Dataset entries START

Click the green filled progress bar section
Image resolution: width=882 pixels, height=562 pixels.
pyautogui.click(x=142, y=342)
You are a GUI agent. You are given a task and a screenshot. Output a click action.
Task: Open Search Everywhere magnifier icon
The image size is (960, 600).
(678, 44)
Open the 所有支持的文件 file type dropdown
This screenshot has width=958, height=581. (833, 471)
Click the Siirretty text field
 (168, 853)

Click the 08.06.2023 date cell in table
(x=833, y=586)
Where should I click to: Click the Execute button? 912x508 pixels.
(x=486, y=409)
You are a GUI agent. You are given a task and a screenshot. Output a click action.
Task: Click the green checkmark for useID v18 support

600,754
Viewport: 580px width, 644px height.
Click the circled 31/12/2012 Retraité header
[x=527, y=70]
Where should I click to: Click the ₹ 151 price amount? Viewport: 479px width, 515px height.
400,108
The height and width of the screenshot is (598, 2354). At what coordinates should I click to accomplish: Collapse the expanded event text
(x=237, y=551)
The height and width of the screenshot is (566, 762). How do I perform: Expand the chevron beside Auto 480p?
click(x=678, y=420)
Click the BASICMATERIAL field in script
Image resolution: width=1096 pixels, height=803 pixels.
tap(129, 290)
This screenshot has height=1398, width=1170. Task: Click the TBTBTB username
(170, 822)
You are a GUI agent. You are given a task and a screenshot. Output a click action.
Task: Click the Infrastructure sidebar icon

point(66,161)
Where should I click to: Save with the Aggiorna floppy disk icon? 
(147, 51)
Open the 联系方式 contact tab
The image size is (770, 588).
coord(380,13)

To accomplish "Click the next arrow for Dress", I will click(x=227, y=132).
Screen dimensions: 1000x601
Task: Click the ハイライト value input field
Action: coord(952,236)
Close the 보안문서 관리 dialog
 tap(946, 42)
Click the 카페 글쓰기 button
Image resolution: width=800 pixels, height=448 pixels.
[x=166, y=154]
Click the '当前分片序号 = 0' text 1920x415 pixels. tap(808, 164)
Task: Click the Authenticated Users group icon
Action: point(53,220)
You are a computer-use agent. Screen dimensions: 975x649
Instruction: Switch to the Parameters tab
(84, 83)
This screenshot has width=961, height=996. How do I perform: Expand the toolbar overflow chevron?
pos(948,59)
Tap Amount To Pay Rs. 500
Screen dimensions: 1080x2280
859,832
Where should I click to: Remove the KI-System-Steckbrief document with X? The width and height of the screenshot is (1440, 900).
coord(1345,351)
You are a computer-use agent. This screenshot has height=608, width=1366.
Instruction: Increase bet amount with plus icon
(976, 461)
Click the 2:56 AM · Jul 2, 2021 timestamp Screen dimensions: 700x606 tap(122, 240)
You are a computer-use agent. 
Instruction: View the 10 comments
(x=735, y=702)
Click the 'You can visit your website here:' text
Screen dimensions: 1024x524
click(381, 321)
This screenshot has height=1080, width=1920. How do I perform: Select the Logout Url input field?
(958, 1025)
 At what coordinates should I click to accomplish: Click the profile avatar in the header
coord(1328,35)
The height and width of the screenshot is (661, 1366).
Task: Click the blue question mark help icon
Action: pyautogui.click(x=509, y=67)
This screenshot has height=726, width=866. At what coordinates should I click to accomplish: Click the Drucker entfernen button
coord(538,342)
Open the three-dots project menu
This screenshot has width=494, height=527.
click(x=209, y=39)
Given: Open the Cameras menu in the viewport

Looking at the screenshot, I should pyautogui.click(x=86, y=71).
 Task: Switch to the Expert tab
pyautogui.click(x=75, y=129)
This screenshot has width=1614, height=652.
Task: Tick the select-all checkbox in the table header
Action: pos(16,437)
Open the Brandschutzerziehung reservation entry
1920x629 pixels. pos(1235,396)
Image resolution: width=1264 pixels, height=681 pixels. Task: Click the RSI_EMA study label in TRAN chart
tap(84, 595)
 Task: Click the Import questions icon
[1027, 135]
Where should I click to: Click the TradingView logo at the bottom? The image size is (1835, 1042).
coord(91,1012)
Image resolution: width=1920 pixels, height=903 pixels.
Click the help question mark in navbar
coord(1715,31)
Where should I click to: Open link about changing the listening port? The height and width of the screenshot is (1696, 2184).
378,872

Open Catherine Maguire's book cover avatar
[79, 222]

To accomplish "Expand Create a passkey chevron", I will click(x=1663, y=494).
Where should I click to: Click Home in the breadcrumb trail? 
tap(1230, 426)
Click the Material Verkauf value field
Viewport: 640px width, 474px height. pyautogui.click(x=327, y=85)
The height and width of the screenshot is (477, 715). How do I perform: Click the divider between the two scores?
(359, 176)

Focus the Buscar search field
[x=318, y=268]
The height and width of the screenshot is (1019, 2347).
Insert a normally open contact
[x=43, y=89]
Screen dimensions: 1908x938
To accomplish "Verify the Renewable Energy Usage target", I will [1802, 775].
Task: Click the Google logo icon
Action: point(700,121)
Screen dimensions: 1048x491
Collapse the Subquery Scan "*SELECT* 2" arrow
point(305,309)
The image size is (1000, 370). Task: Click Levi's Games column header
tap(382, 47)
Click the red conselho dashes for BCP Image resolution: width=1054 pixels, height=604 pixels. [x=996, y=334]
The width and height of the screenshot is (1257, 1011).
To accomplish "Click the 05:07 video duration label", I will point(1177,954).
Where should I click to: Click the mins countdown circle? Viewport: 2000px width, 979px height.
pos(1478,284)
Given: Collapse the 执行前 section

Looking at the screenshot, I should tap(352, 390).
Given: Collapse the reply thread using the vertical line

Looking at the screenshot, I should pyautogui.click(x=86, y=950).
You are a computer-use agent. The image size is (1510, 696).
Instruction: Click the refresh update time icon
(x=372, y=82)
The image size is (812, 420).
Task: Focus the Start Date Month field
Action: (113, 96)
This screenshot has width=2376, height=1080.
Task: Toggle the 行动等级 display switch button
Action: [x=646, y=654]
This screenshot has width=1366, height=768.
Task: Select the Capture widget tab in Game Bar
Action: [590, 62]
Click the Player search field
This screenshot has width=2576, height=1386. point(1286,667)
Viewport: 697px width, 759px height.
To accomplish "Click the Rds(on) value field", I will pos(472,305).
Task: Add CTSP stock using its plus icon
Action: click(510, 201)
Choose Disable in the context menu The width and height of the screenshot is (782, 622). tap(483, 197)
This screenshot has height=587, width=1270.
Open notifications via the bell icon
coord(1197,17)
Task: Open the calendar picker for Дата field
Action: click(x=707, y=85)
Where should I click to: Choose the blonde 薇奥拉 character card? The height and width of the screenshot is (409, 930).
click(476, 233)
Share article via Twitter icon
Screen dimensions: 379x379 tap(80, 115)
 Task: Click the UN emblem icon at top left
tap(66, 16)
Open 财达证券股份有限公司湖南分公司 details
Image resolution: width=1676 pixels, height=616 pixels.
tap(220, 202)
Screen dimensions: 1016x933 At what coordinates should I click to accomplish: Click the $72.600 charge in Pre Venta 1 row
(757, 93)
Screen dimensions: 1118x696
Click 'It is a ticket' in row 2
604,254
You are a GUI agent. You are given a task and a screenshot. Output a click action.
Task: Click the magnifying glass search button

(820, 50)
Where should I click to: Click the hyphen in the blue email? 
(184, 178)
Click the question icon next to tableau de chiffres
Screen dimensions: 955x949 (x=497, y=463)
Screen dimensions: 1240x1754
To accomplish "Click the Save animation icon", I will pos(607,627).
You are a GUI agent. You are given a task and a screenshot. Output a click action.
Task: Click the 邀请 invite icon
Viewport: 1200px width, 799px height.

Dataset entries END

● **Try it**: Take the entries above and return all of them exactly.

● **Task answer**:
Click the green filled progress bar section
Image resolution: width=882 pixels, height=562 pixels.
pyautogui.click(x=142, y=342)
You are a GUI agent. You are given a task and a screenshot. Output a click action.
Task: Open Search Everywhere magnifier icon
The image size is (960, 600).
(678, 44)
Open the 所有支持的文件 file type dropdown
This screenshot has width=958, height=581. (833, 471)
Click the Siirretty text field
 (168, 853)

Click the 08.06.2023 date cell in table
(x=833, y=586)
Where should I click to: Click the Execute button? 912x508 pixels.
(x=486, y=409)
You are a GUI agent. You are given a task and a screenshot. Output a click action.
Task: Click the green checkmark for useID v18 support

600,754
Viewport: 580px width, 644px height.
Click the circled 31/12/2012 Retraité header
[x=527, y=70]
Where should I click to: Click the ₹ 151 price amount? Viewport: 479px width, 515px height.
400,108
The height and width of the screenshot is (598, 2354). At what coordinates should I click to accomplish: Collapse the expanded event text
(x=237, y=551)
The height and width of the screenshot is (566, 762). How do I perform: Expand the chevron beside Auto 480p?
click(x=678, y=420)
Click the BASICMATERIAL field in script
Image resolution: width=1096 pixels, height=803 pixels.
tap(129, 290)
This screenshot has height=1398, width=1170. Task: Click the TBTBTB username
(170, 822)
You are a GUI agent. You are given a task and a screenshot. Output a click action.
Task: Click the Infrastructure sidebar icon

point(66,161)
Where should I click to: Save with the Aggiorna floppy disk icon? 
(147, 51)
Open the 联系方式 contact tab
The image size is (770, 588).
coord(380,13)

To accomplish "Click the next arrow for Dress", I will click(x=227, y=132).
Screen dimensions: 1000x601
Task: Click the ハイライト value input field
Action: coord(952,236)
Close the 보안문서 관리 dialog
 tap(946, 42)
Click the 카페 글쓰기 button
Image resolution: width=800 pixels, height=448 pixels.
[x=166, y=154]
Click the '当前分片序号 = 0' text 1920x415 pixels. tap(808, 164)
Task: Click the Authenticated Users group icon
Action: point(53,220)
You are a computer-use agent. Screen dimensions: 975x649
Instruction: Switch to the Parameters tab
(84, 83)
This screenshot has width=961, height=996. How do I perform: Expand the toolbar overflow chevron?
pos(948,59)
Tap Amount To Pay Rs. 500
Screen dimensions: 1080x2280
859,832
Where should I click to: Remove the KI-System-Steckbrief document with X? The width and height of the screenshot is (1440, 900).
coord(1345,351)
You are a computer-use agent. This screenshot has height=608, width=1366.
Instruction: Increase bet amount with plus icon
(976, 461)
Click the 2:56 AM · Jul 2, 2021 timestamp Screen dimensions: 700x606 tap(122, 240)
You are a computer-use agent. 
Instruction: View the 10 comments
(x=735, y=702)
Click the 'You can visit your website here:' text
Screen dimensions: 1024x524
click(381, 321)
This screenshot has height=1080, width=1920. How do I perform: Select the Logout Url input field?
(958, 1025)
 At what coordinates should I click to accomplish: Click the profile avatar in the header
coord(1328,35)
The height and width of the screenshot is (661, 1366).
Task: Click the blue question mark help icon
Action: pyautogui.click(x=509, y=67)
This screenshot has height=726, width=866. At what coordinates should I click to accomplish: Click the Drucker entfernen button
coord(538,342)
Open the three-dots project menu
This screenshot has width=494, height=527.
click(x=209, y=39)
Given: Open the Cameras menu in the viewport

Looking at the screenshot, I should pyautogui.click(x=86, y=71).
 Task: Switch to the Expert tab
pyautogui.click(x=75, y=129)
This screenshot has width=1614, height=652.
Task: Tick the select-all checkbox in the table header
Action: pos(16,437)
Open the Brandschutzerziehung reservation entry
1920x629 pixels. pos(1235,396)
Image resolution: width=1264 pixels, height=681 pixels. Task: Click the RSI_EMA study label in TRAN chart
tap(84, 595)
 Task: Click the Import questions icon
[1027, 135]
Where should I click to: Click the TradingView logo at the bottom? The image size is (1835, 1042).
coord(91,1012)
Image resolution: width=1920 pixels, height=903 pixels.
Click the help question mark in navbar
coord(1715,31)
Where should I click to: Open link about changing the listening port? The height and width of the screenshot is (1696, 2184).
378,872

Open Catherine Maguire's book cover avatar
[79, 222]

To accomplish "Expand Create a passkey chevron", I will click(x=1663, y=494).
Where should I click to: Click Home in the breadcrumb trail? 
tap(1230, 426)
Click the Material Verkauf value field
Viewport: 640px width, 474px height. pyautogui.click(x=327, y=85)
The height and width of the screenshot is (477, 715). How do I perform: Click the divider between the two scores?
(359, 176)

Focus the Buscar search field
[x=318, y=268]
The height and width of the screenshot is (1019, 2347).
Insert a normally open contact
[x=43, y=89]
Screen dimensions: 1908x938
To accomplish "Verify the Renewable Energy Usage target", I will [1802, 775].
Task: Click the Google logo icon
Action: point(700,121)
Screen dimensions: 1048x491
Collapse the Subquery Scan "*SELECT* 2" arrow
point(305,309)
The image size is (1000, 370). Task: Click Levi's Games column header
tap(382, 47)
Click the red conselho dashes for BCP Image resolution: width=1054 pixels, height=604 pixels. [x=996, y=334]
The width and height of the screenshot is (1257, 1011).
To accomplish "Click the 05:07 video duration label", I will point(1177,954).
Where should I click to: Click the mins countdown circle? Viewport: 2000px width, 979px height.
pos(1478,284)
Given: Collapse the 执行前 section

Looking at the screenshot, I should tap(352, 390).
Given: Collapse the reply thread using the vertical line

Looking at the screenshot, I should pyautogui.click(x=86, y=950).
You are a computer-use agent. The image size is (1510, 696).
Instruction: Click the refresh update time icon
(x=372, y=82)
The image size is (812, 420).
Task: Focus the Start Date Month field
Action: (113, 96)
This screenshot has width=2376, height=1080.
Task: Toggle the 行动等级 display switch button
Action: [x=646, y=654]
This screenshot has width=1366, height=768.
Task: Select the Capture widget tab in Game Bar
Action: [590, 62]
Click the Player search field
This screenshot has width=2576, height=1386. point(1286,667)
Viewport: 697px width, 759px height.
To accomplish "Click the Rds(on) value field", I will pos(472,305).
Task: Add CTSP stock using its plus icon
Action: click(510, 201)
Choose Disable in the context menu The width and height of the screenshot is (782, 622). tap(483, 197)
This screenshot has height=587, width=1270.
Open notifications via the bell icon
coord(1197,17)
Task: Open the calendar picker for Дата field
Action: click(x=707, y=85)
Where should I click to: Choose the blonde 薇奥拉 character card? The height and width of the screenshot is (409, 930).
click(476, 233)
Share article via Twitter icon
Screen dimensions: 379x379 tap(80, 115)
 Task: Click the UN emblem icon at top left
tap(66, 16)
Open 财达证券股份有限公司湖南分公司 details
Image resolution: width=1676 pixels, height=616 pixels.
tap(220, 202)
Screen dimensions: 1016x933 At what coordinates should I click to accomplish: Click the $72.600 charge in Pre Venta 1 row
(757, 93)
Screen dimensions: 1118x696
Click 'It is a ticket' in row 2
604,254
You are a GUI agent. You are given a task and a screenshot. Output a click action.
Task: Click the magnifying glass search button

(820, 50)
Where should I click to: Click the hyphen in the blue email? 
(184, 178)
Click the question icon next to tableau de chiffres
Screen dimensions: 955x949 (x=497, y=463)
Screen dimensions: 1240x1754
To accomplish "Click the Save animation icon", I will pos(607,627).
You are a GUI agent. You are given a task and a screenshot. Output a click action.
Task: Click the 邀请 invite icon
Viewport: 1200px width, 799px height.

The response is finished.